Kit’s Wilderness by David Almond

Kit's Wilderness

Kit’s Wilderness by David Almond
Delacorte Books (2000)
240 pages

I picked up this book mostly because I recognised the title as one of the Printz winners. The Printz winners and honour books have never disappointed me yet — it’s one of the awards where I’ve consistently liked the books, compared to, say, the Carnegie medal winners, for instance. So this ended up as one of the first books I checked out from the community library. My first thought, barely a few short chapters in, was “my sister would love this book”. I have a bad habit of thinking my sister being younger than she is. She’s already almost twenty, but I still think she’s twelve or so. She loves John Green’s books, though I’ve never asked her if she preferred An Abundance of Katherines (which I still haven’t read, woe, shame, etc) or Looking for Alaska, or she loved them equally. If nothing else, the way Kit’s Wilderness lingers with you even when you put it down made me think of Looking for Alaska, especially the second half of that book.

Kit is thirteen, returning with his parents to live with his grandfather in a small coal-mining town in England after his grandmother’s death. Kit’s ancestors had lived and died in the mines, and there’s a lot of history he’s coming home to. He’s sensitive, quiet, perhaps a little too naive, and he befriends the bright, cheerful Allie and the dark and brooding John Askew. Askew gets Kit into trouble with the game of Death they play, which to many of their friends is just make believe, but Kit begins to realise that there’s something more.

The prose is haunting and careful and delicate, the imagery beautiful. The skinny ghost children Kit sees still give me a shudder when I think of them. What’s real and what’s not gets blurred steadily as the narrative moves along, and I simply stopped questioning it and just believed. The first person narrative actually works for me this time. The dialogue trips me sometimes, but often it works well enough to make me smile. (Poor Kit gets flustered so often, going “Eh? Eh?”, causing Allie to mock him, though never with real malice. Oh, Kit.) There are many threads to the story — the story of Silky, told by Kit’s grandfather whose health is slowly failing, the stories Kit writes, John Askew’s drawings and his troubled family, Allie’s love for acting — and all of them are woven together slowly and deliberately, holding everything together.

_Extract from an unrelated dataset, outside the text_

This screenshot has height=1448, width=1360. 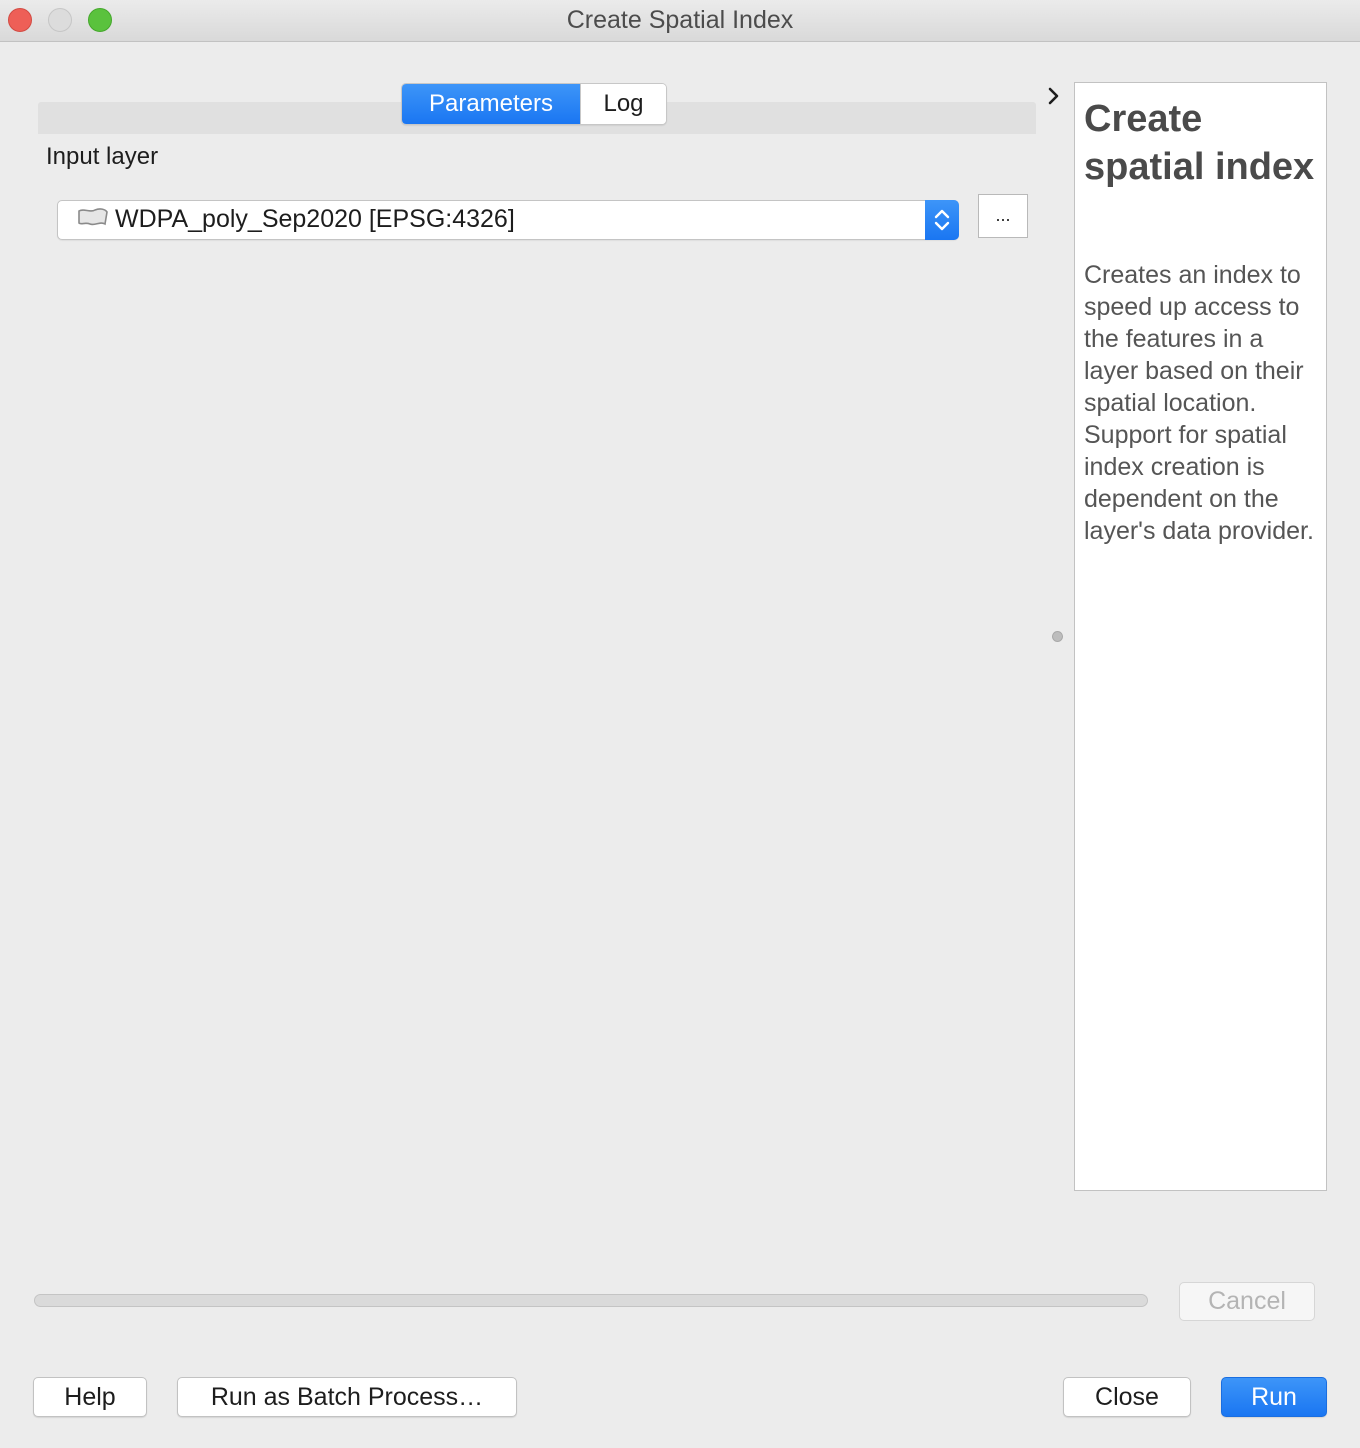 I want to click on input-layer-value: WDPA_poly_Sep2020 [EPSG:4326], so click(x=315, y=219).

The character relationships made this work. Kit and Allie, helping each other, even when they are at odds; Kit and Askew as Kit struggles to understand him and bring him back. And then there’s the wonderful parts with Kit and his grandfather, and the stories and memories he shares with his grandson.

The pace is a bit slow, yes, but I think it suits the book’s careful dealing of darker themes.